# How Amazing Is This?



## Ross (Apr 25, 2007)

I love this


----------



## Red_Cloverleaf (Jul 26, 2009)

It did nothing for me, I'm afraid but it wouldn't do if we all liked the same.


----------



## Jesse74 (Jul 19, 2008)

Ross, thank you for the best 5.51 minutes of my week . These guys are fantastic (though I did hear the drummer slip once in the beginning...) 

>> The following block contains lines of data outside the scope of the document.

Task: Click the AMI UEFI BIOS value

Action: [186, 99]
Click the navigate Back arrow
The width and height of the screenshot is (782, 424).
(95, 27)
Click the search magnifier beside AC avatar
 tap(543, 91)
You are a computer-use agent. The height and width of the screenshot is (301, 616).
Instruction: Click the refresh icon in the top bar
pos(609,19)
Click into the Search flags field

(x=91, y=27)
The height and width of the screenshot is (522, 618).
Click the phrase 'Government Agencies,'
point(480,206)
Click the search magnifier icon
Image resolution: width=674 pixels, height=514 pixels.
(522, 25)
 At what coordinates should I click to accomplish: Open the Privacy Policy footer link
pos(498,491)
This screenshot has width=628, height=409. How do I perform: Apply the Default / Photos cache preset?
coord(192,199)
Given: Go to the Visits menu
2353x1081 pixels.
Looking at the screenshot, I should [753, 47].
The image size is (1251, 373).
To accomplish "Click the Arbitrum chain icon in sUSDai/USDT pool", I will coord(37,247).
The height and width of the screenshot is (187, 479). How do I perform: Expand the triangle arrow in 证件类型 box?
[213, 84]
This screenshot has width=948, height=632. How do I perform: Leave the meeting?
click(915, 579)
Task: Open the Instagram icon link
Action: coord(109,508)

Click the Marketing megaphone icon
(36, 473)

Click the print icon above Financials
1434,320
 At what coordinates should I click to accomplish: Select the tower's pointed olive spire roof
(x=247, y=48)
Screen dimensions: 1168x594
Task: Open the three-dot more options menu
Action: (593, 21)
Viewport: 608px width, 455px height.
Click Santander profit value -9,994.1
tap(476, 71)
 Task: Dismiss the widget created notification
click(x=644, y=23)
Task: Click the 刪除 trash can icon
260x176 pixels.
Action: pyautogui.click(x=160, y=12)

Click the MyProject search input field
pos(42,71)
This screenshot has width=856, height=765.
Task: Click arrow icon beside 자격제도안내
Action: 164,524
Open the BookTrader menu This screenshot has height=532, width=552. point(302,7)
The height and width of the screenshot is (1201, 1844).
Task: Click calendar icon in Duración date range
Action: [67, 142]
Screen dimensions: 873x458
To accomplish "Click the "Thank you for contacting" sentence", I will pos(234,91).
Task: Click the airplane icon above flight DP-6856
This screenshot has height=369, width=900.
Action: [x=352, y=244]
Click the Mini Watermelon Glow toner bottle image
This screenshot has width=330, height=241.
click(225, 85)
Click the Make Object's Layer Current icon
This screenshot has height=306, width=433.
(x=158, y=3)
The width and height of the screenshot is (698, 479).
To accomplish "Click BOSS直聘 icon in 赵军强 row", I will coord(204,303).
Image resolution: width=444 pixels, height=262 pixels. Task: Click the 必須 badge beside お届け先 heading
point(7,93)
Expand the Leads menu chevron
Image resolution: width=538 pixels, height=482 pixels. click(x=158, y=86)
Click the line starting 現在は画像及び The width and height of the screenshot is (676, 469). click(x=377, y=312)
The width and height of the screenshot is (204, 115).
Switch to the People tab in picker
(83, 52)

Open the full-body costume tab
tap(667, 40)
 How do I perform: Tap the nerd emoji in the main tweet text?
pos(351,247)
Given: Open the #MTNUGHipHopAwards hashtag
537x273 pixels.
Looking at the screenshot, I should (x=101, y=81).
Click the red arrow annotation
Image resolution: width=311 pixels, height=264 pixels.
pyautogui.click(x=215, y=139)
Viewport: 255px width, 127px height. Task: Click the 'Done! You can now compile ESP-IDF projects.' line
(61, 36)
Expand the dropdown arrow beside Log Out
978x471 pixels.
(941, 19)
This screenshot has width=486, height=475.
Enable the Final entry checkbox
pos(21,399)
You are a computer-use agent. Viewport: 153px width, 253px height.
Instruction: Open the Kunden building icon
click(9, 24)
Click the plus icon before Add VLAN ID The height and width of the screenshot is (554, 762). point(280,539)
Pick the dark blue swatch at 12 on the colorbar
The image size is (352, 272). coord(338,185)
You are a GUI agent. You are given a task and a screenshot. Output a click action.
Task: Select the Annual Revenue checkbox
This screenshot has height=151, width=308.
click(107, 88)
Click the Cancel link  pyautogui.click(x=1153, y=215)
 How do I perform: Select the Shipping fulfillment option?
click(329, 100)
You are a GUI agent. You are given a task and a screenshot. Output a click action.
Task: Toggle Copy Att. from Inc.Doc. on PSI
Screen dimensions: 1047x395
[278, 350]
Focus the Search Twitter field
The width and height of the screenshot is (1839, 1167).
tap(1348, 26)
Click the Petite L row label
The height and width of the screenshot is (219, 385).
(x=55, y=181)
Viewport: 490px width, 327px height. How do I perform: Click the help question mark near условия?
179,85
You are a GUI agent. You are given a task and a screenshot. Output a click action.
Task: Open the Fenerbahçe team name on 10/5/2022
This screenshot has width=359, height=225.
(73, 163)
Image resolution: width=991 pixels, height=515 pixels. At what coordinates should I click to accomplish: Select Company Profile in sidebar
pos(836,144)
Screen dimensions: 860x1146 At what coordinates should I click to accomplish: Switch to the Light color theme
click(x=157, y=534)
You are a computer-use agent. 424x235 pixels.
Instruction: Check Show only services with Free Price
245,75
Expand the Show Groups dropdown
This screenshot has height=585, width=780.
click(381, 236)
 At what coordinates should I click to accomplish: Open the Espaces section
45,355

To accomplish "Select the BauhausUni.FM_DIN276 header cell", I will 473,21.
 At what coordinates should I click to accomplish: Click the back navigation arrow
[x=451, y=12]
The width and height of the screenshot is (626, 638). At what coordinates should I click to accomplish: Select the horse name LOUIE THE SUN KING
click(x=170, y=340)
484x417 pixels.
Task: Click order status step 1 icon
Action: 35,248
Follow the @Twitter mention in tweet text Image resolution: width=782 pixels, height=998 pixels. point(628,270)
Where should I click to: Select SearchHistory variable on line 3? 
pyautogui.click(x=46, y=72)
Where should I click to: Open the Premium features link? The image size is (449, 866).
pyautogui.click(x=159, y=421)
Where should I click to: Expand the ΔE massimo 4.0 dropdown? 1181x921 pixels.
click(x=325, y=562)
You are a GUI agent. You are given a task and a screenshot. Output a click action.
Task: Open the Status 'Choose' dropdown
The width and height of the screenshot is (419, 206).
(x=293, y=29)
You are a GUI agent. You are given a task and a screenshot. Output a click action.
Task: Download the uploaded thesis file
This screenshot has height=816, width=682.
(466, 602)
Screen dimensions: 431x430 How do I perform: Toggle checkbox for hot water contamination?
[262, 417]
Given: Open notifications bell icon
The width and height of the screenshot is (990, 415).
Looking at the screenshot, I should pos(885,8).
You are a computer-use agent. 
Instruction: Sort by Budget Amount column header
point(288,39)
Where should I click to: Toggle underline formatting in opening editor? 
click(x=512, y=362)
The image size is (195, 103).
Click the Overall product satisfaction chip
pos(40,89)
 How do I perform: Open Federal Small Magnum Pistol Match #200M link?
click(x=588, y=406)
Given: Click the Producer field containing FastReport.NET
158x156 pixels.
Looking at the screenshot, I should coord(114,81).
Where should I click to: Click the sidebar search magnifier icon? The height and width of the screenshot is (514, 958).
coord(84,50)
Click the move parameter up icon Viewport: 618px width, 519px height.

Red_Cloverleaf... your opinion is much respected; not everyone thinks Jennifer Lopez is hot either . But, turn off the "taste buds" and look at the mechanics of this video... A slip of paper under the E to add some distortion... offbeat patterns for the drummer... pretty sophisticated stuff IMO .


----------



## Bratwurst (Jan 23, 2009)

Absolutely bloody outstanding! :thumb:


----------



## jamest (Apr 8, 2008)

Not the first time you have posted it but yes amazing. I watch it pretty much at least once a week at work.


----------



## Geetarman (Apr 22, 2007)

What about this for something else!:


----------



## Dynamics (Dec 27, 2006)

Oh yes...


----------



## Ross (Apr 25, 2007)

Clever Nickname said:


> Ross, thank you for the best 5.51 minutes of my week . These guys are fantastic (though I did hear the drummer slip once in the beginning...)
> 
> Red_Cloverleaf... your opinion is much respected; not everyone thinks Jennifer Lopez is hot either . But, turn off the "taste buds" and look at the mechanics of this video... A slip of paper under the E to add some distortion... offbeat patterns for the drummer... pretty sophisticated stuff IMO .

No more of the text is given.